◆ **Task to complete**
What you return should be the lines from the one with "Where should I" through the one with "You are a GUI" in the data below, reproduced exactly with both ends, and no pictures at all.
= = =
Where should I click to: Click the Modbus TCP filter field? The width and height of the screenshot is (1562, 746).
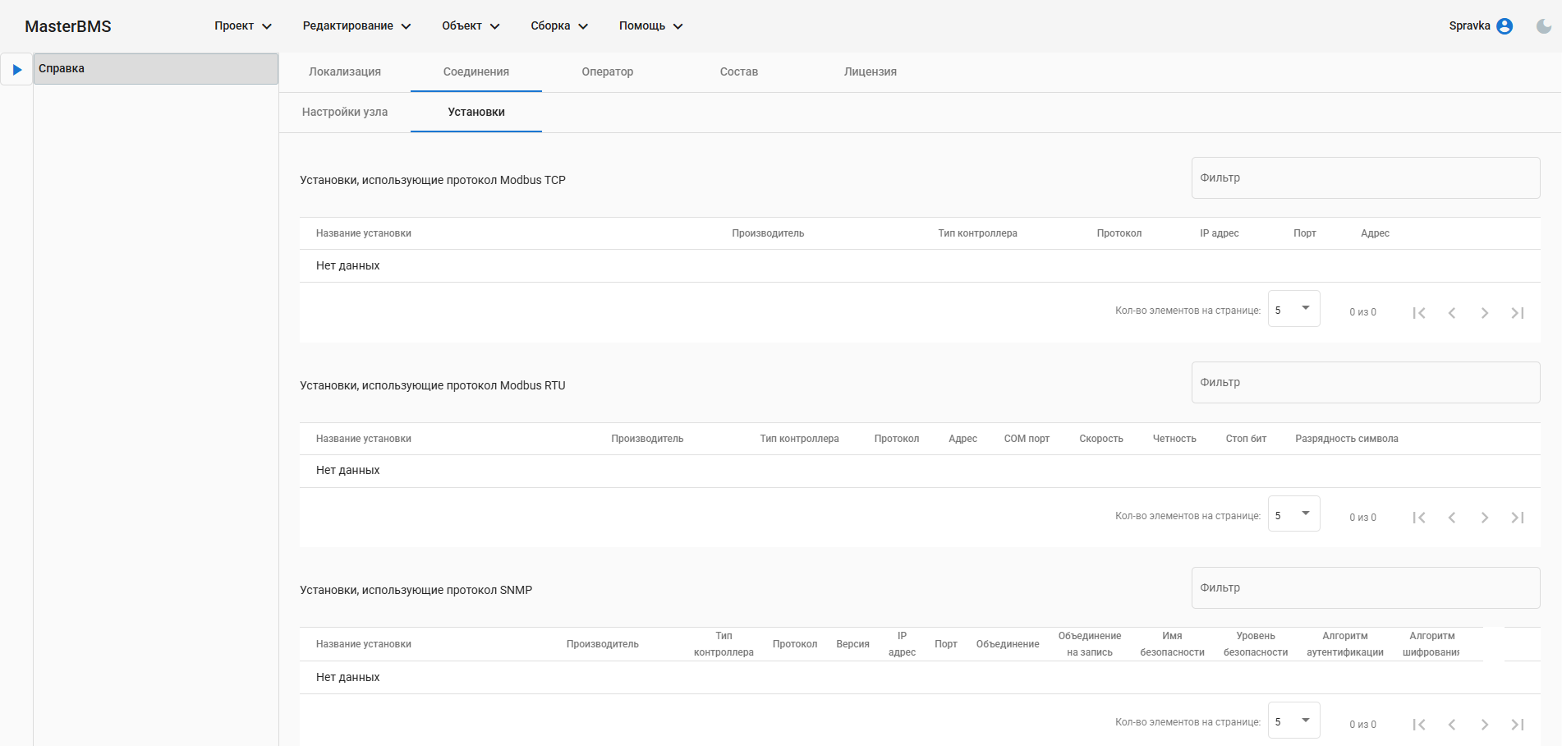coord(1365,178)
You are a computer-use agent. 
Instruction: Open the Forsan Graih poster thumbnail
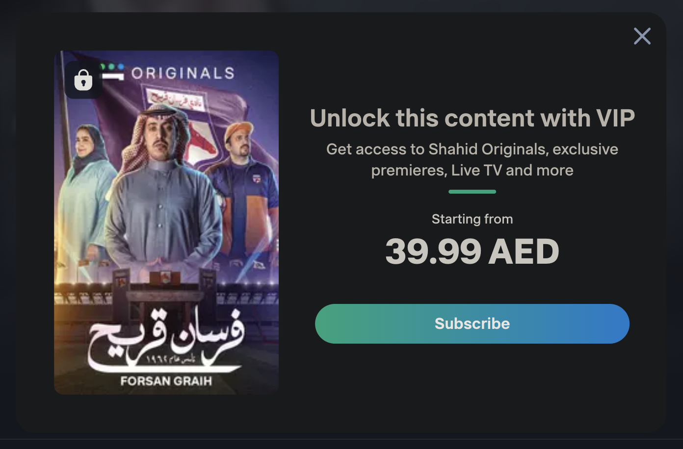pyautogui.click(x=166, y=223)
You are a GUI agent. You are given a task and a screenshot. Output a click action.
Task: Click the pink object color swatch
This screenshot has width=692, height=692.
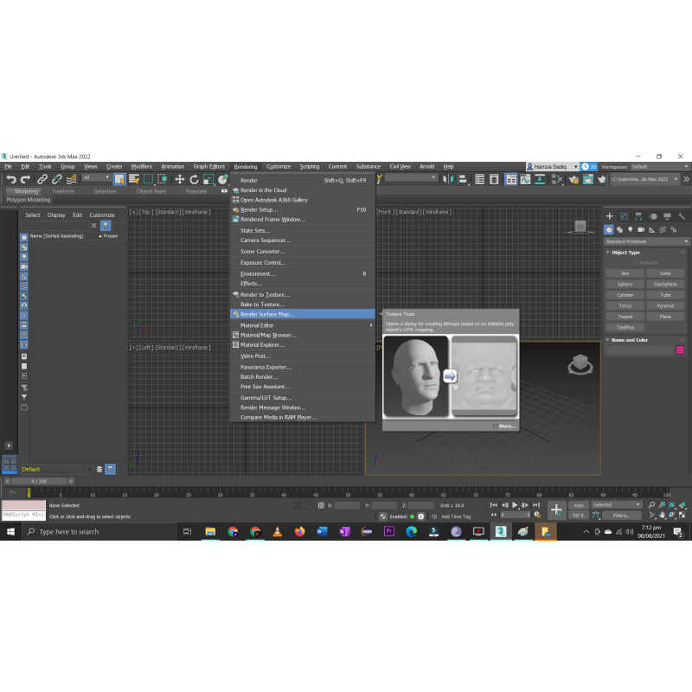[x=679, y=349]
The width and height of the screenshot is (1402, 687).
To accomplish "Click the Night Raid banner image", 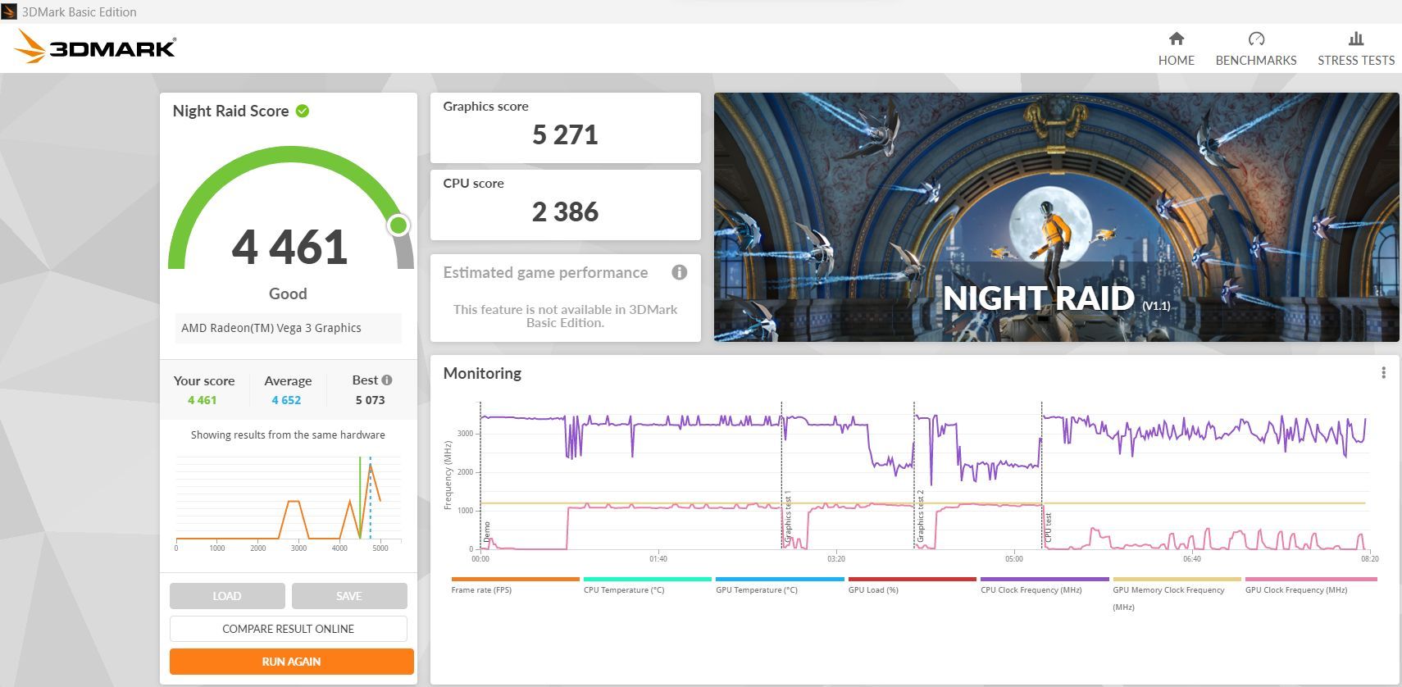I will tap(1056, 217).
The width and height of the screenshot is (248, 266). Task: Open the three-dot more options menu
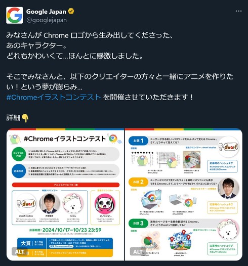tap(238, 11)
= = =
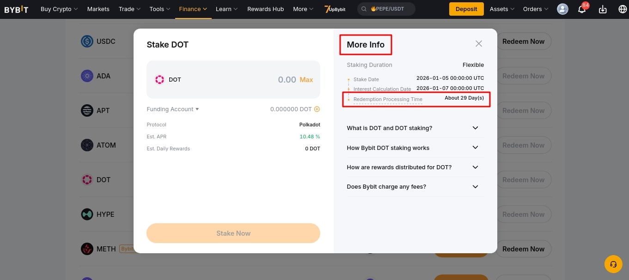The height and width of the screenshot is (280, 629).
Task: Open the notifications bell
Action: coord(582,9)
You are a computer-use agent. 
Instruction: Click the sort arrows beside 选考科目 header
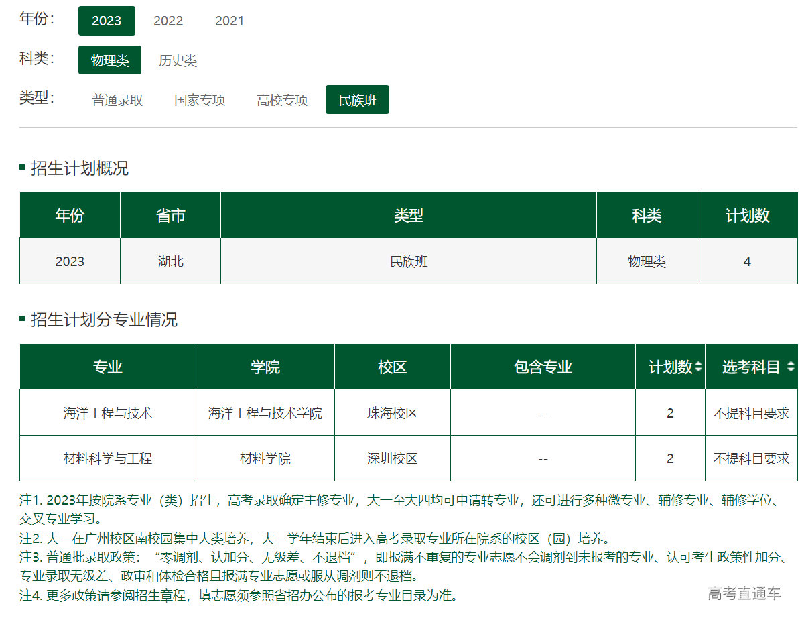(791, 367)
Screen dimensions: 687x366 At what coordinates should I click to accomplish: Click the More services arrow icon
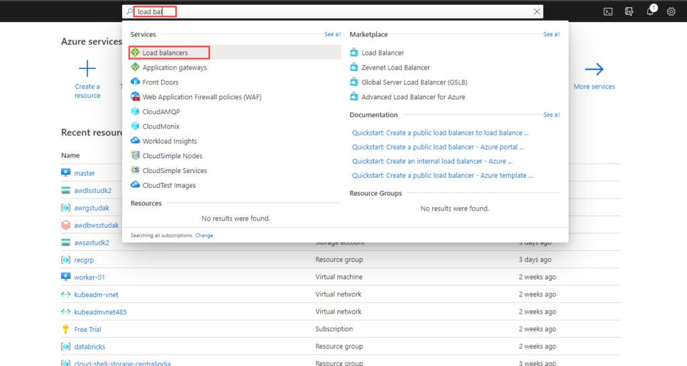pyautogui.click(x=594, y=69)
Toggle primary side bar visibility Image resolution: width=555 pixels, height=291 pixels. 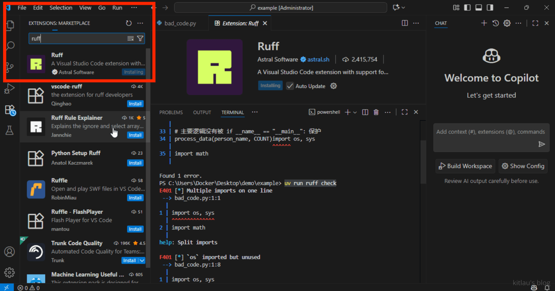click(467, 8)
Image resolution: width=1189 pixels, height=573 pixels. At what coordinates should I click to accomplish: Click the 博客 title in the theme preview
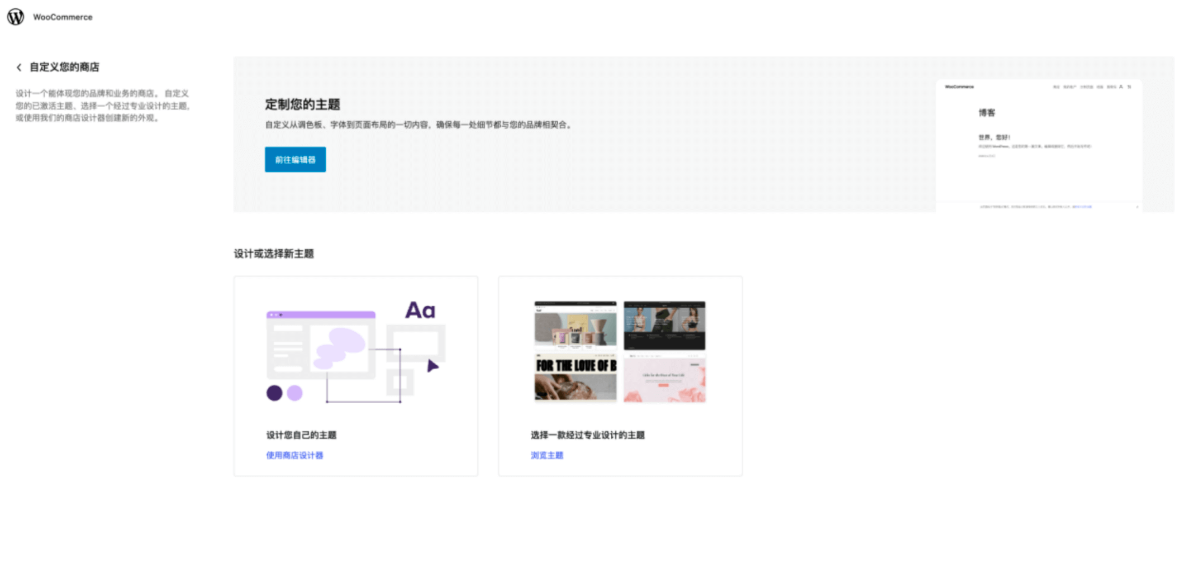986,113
= = =
◆ **Answer for the task**
Where should I click to: Click the Modbus TCP filter field? The width and height of the screenshot is (1562, 746).
coord(1365,178)
You are a computer-use agent. 
Instruction: Open the Forsan Graih poster thumbnail
pyautogui.click(x=166, y=223)
You are a GUI agent. You are given a task and a screenshot. Output a click action.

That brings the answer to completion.